Für den Geschäftsführer ist aber nicht nur das Bewältigen von Krisen existenziell, sondern auch die Lehren, die sich daraus ergeben: „Natürlich beinhalten Krisen auch Chancen. Krisen legen die Schwächen von Unternehmen schonungslos offen. Die positive Folge ist, dass man die Schwächen erkennen und beseitigen kann.“ Aber auch wirtschaftlich ergeben sich neue Möglichkeiten, weil sich das Verbraucherverhalten ändert und so neue Produkte platziert werden können. „Ein Beispiel: Es wurden große Mengen von Handdesinfektionsmitteln benötigt, für die Acrylatverdicker gebraucht werden. Mit dem Verdicker lassen sich die Alkohole verreiben, ohne von der Hand zu fließen. Dafür gibt es weltweit nur wenige Hersteller, die teilweise nicht mehr alles liefern konnten. Also haben wir ein Alternativprodukt entwickelt, das besser ist und sich gut verkauft.“

Auch das Ernährungsverhalten der Kunden hat sich während Corona verändert. ,,Der Bedarf nach gesun­den Lebensmitteln wie Fleischersatzprodukten stieg exponentiell. Deshalb konnten wir Produkte mit Jack­frucht, die eine ähnliche Konsistenz wie Hühnerfleisch hat, deutlich besser absetzen. Wir sind sehr gut im Rennen mit unseren rein pflanzlichen Produkten und auch perspektivisch wird uns das helfen", sagt von Eben-Worlee. 

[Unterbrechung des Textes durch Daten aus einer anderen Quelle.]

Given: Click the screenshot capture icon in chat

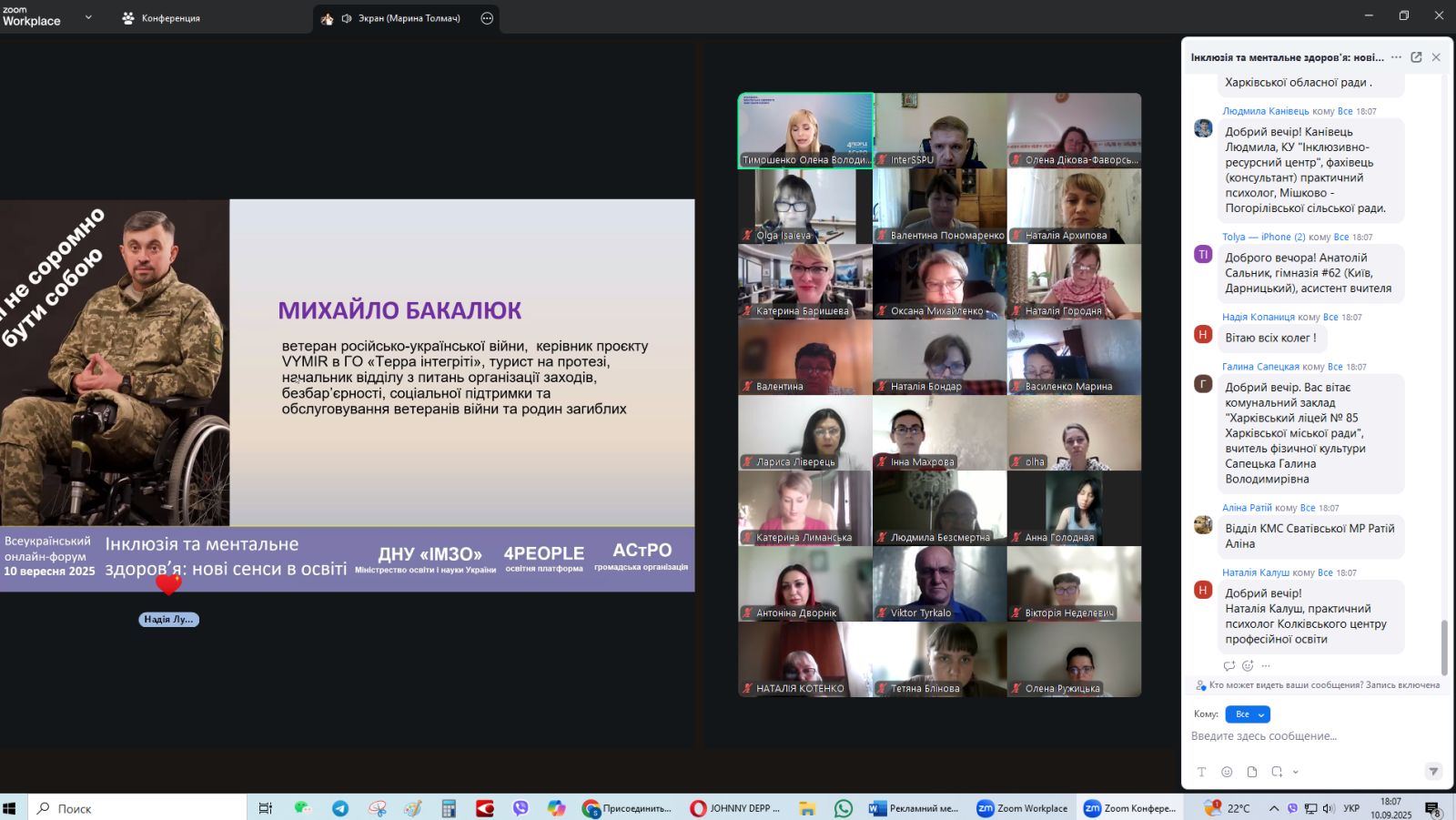Looking at the screenshot, I should coord(1277,772).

Es ist offensichtlich: Die E.H. Worlee & Co. ist ein Betrieb mit besonderen Unternehmenswerten. Krisen sind Herausforderungen und Chancen, nicht das Ende, sondern nur eine Etappe. ,,In einer Krise ist es wichtig, die Mannschaft zu beruhigen, dann in die Zukunft zu schauen und die Lehren zu ziehen. Am Anfang dominiert noch das Lernen, dann das Machen. Im Moment sind wir im Modus, dass wir die Zukunft planen und das Weitermachen strukturieren. Es geht immer weiter." 

Reinhold von Eben-Worlee

ist Geschäftsführender Gesellschafter der E.H. Worlee & Co. (GmbH & Co.) KG. Der Diplom-Ingenieur durchlief verschiedene Stationen und Standorte im Familienunter­nehmen, bevor er 1995 Gesellschafter und Geschäftsführer des Gesamtunternehmens wurde.

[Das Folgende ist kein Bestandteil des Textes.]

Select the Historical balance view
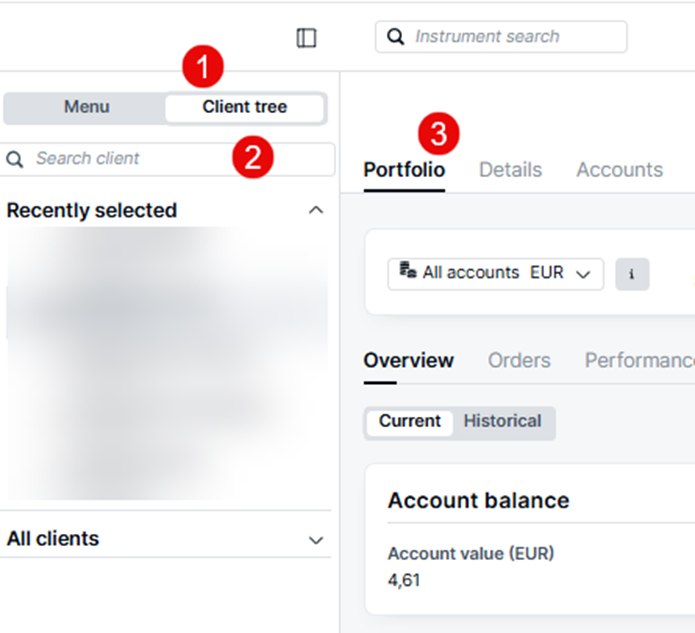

Ehrenamtlich ist von Eben-Worlee auch im Präsidium des AGA Unternehmensverbandes und als Präsident des Verbandes DIE FAMILIENUNTERNEHMER tätig.

Sein Unternehmen wurde 1851 gegründet und ist Produzent und Händler chemischer und natürlicher Rohstoffe für die Farben-, Lack­- und Druckfarben-Industrie sowie für Kosmetik-, Lebensmittel- und Pharmahersteller. Die Unternehmensgruppe hat rund 700 Mitarbeiter.